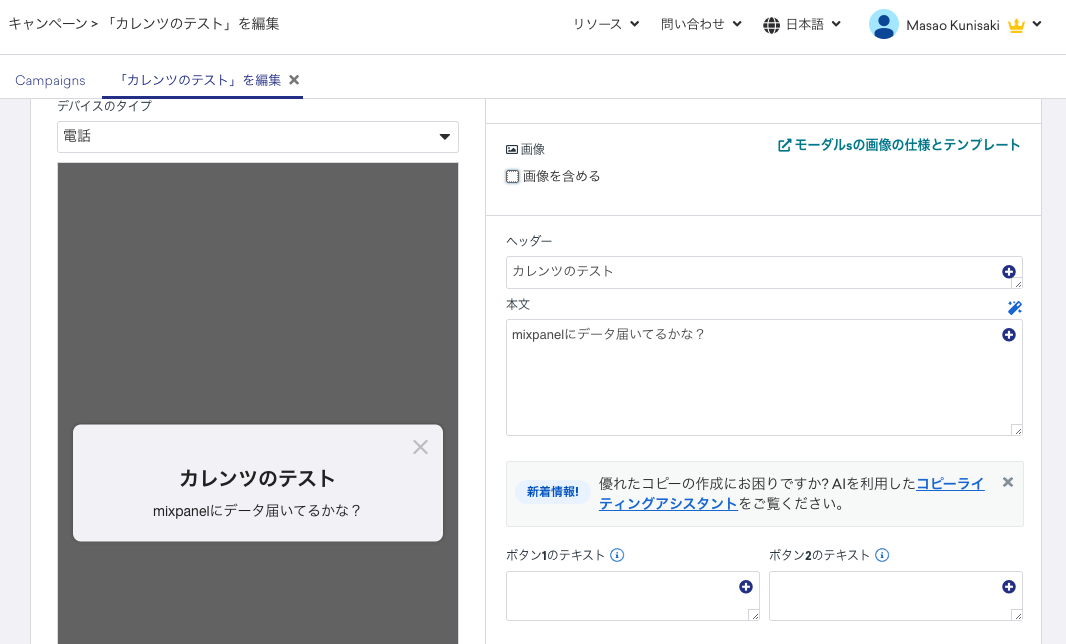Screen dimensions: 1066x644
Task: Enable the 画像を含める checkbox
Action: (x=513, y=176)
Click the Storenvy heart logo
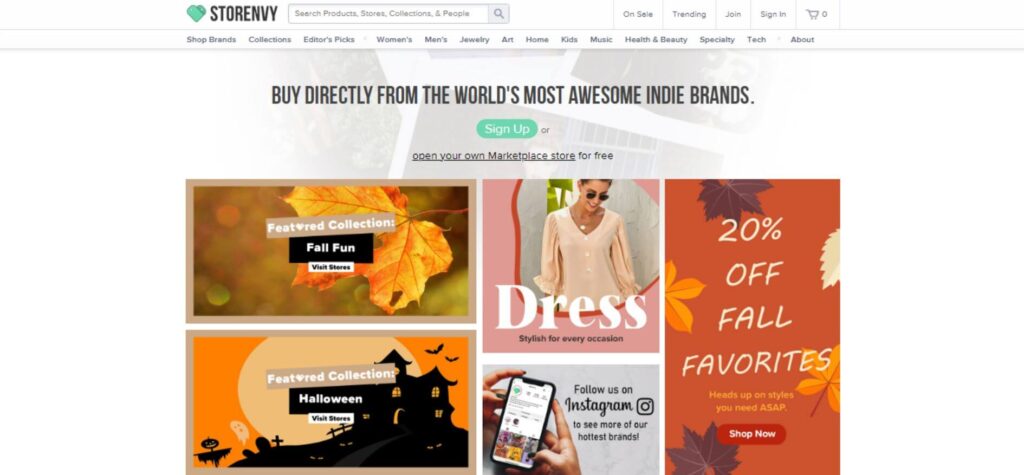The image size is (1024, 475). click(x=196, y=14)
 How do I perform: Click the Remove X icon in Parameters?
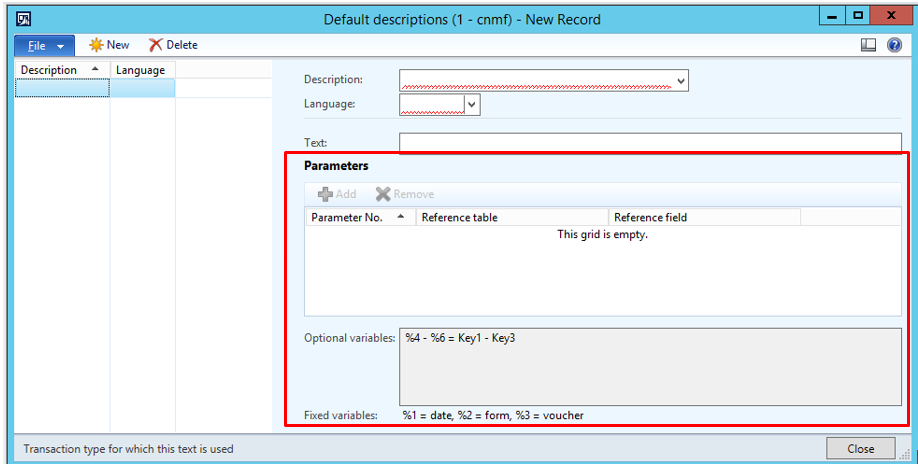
--
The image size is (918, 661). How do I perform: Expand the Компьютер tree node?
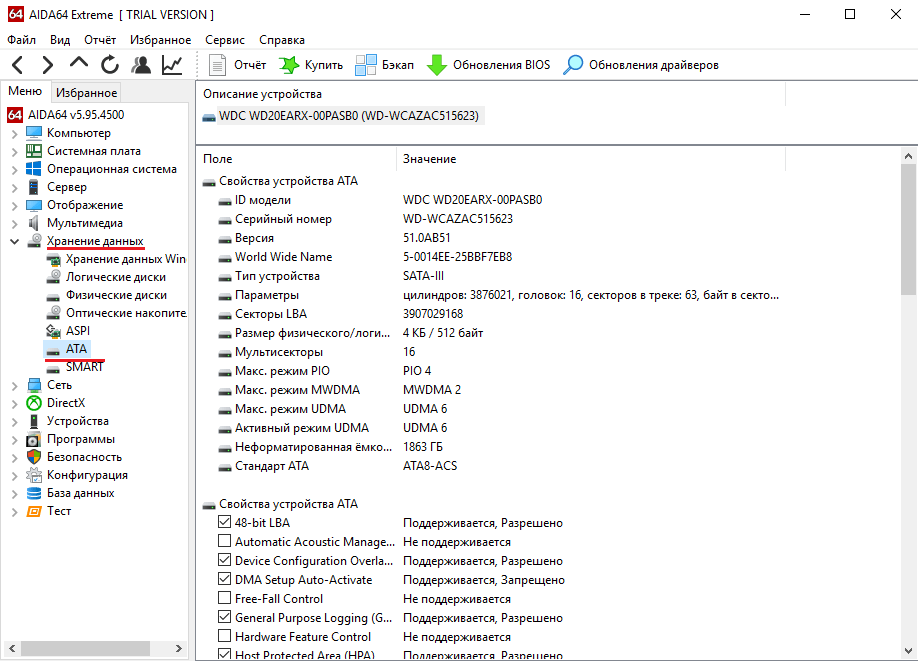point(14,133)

*Task instructions*
Take the material above from the line containing "Click the Storenvy heart logo" up to and including the line containing "How do I perform: Click" and retype it exactly, without any pictures.

*The completed task*
Click the Storenvy heart logo
The image size is (1024, 475). click(x=196, y=14)
 How do I perform: Click the Remove X icon in Parameters?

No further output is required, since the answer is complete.